September 29, 2018 > January 7, 2019
Venice, Ca’ Rezzonico – Museum of 18th Century Venice
Anton Maria Zanetti (1679-1767) was a central figure in the eighteenth-century history of Venetian collecting and in the world’s endorsement of Venetian art. An art patron and influential intermediary on behalf of nobles and sovereigns, commissioning and purchasing works by Venice’s most famous artists, Zanetti was perhaps the most influential character in the Venetian art scene of the time. Known as “il Vecchio”, or “di Girolamo”, to distinguish him from his namesake younger cousin who was a famous librarian at the Marciana Library in Venice, Zanetti was not only a passionate collector but also a talented draughtsman and skilled engraver. After his father’s death in 1711, he was forced to provide for the rest of the family as an insurance agent, but despite difficulties, this did not prevent him from following his own inclinations.

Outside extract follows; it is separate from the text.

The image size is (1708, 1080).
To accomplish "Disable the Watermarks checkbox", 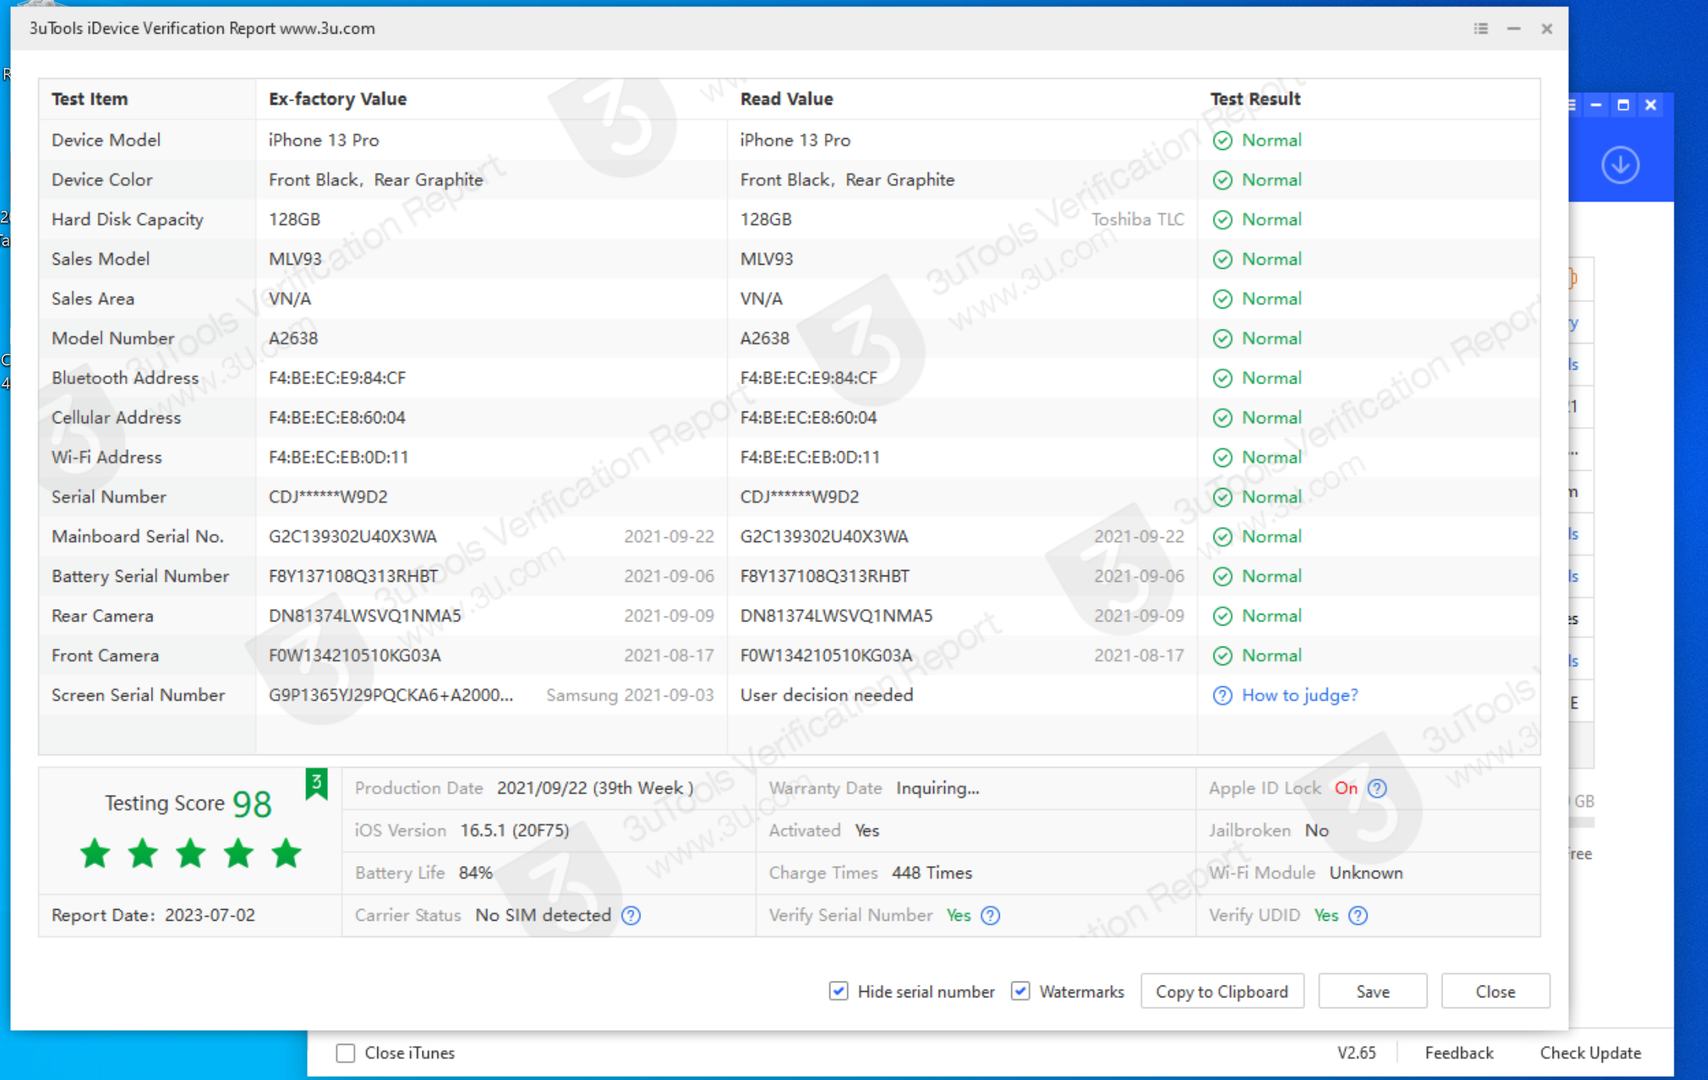I will [x=1020, y=991].
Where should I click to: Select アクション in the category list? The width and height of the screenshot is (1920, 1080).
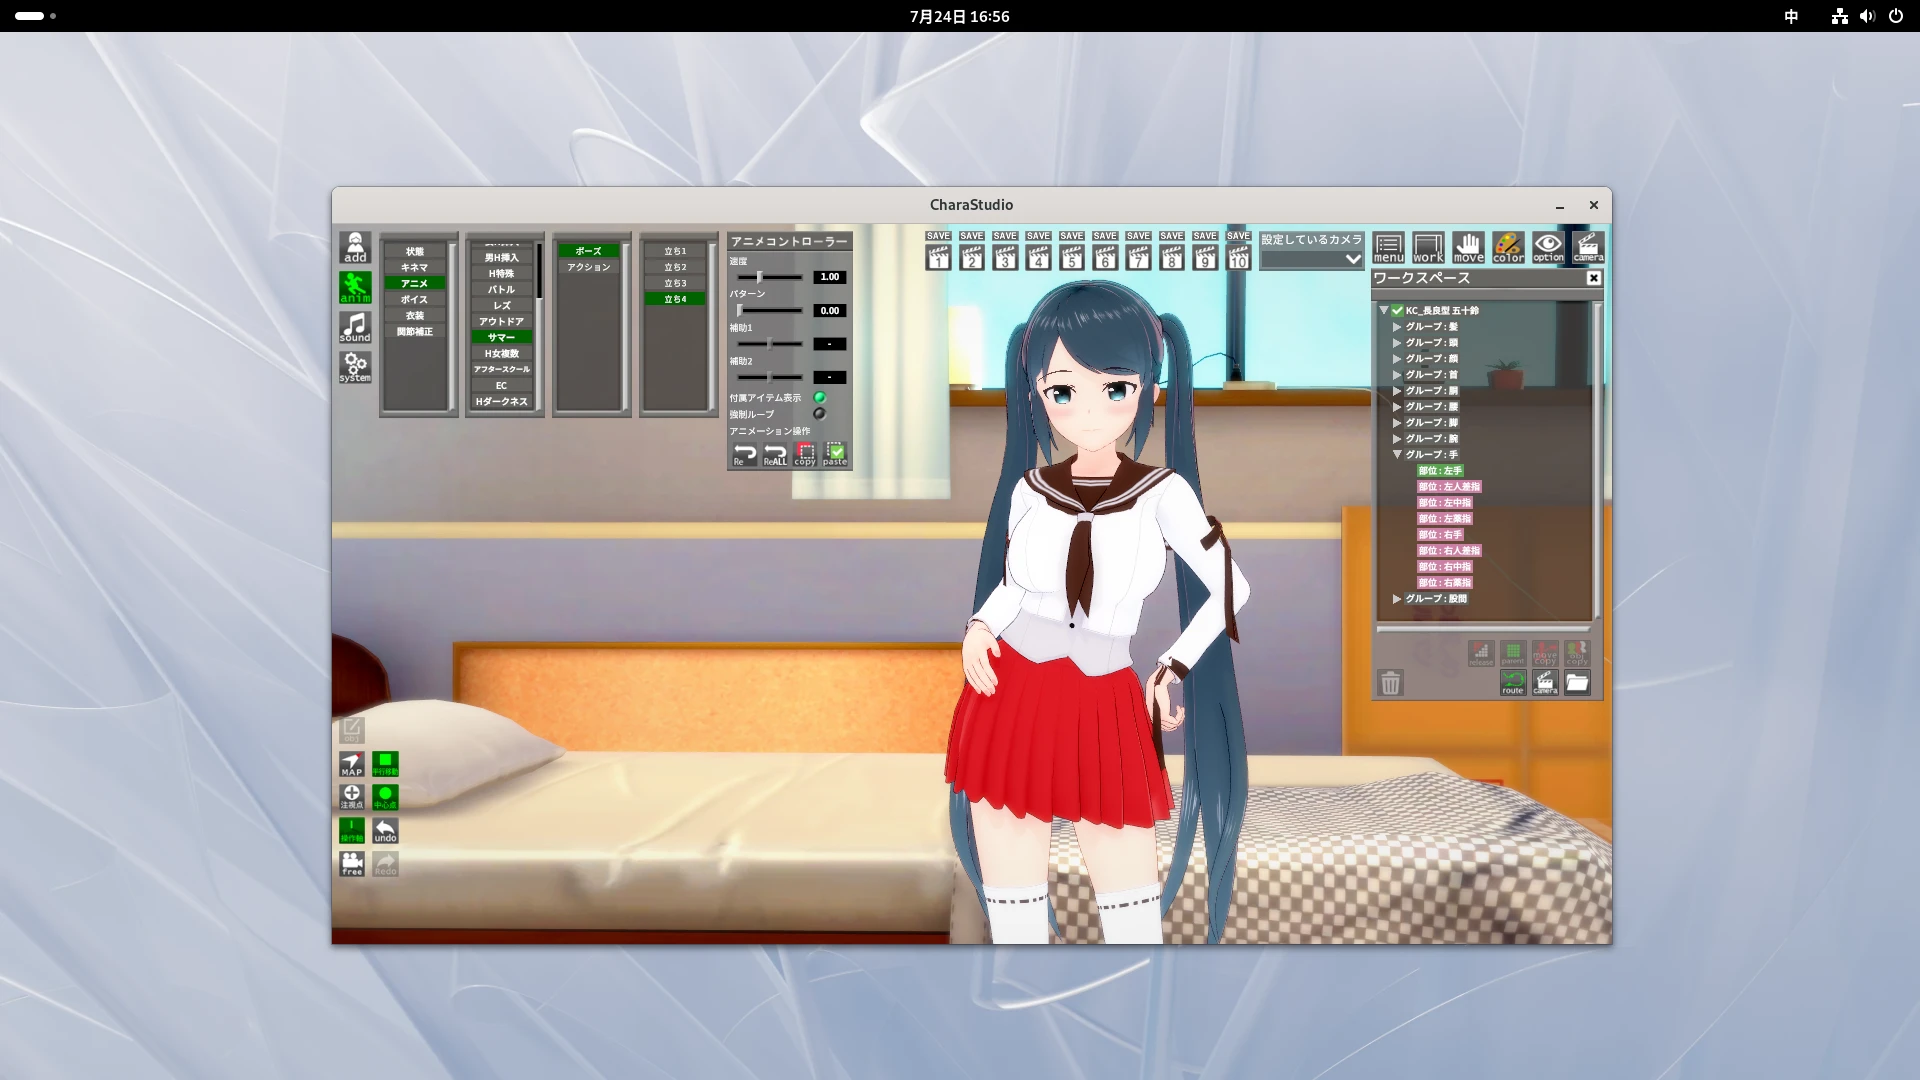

A friend to artists such as Canaletto, Rosalba Carriera, Sebastiano and Marco Ricci and Giambattista Tiepolo, Zanetti was in close contact with the most important European collectors.
He himself assembled an extraordinary collection of antique gems, drawings and prints that was dispersed after his death. He also promoted splendid publishing initiatives, most notably two volumes on ancient sculpture, now conserved in the vestibule of the Marciana Library and one of the most beautiful and luxurious illustrated publications of the entire eighteenth century.
An inexhaustible collection of letters, now spread among libraries and private collectors, documents his dense network of relationships and friendships and offers a rare insight into the cultural life of the period. To commemorate this extraordinary figure, the Fondazione Musei Civici di Venezia is dedicating him an exhibition that highlights his activities as an artist and patron. Testimonies from his life in the form of books, letters, engravings and drawings, none of which are usually exhibited for conservation reasons, will be shown together with art from his collection, including works by Tiepolo, Sebastiano and Marco Ricci, Palma il Giovane and others, now preserved in the city’s museums, among these the Gallerie dell’Accademia di Venezia, the Giorgio Cini Foundation, the Biblioteca Nazionale Marciana and Venice’s civic museums, as well as in several private collections.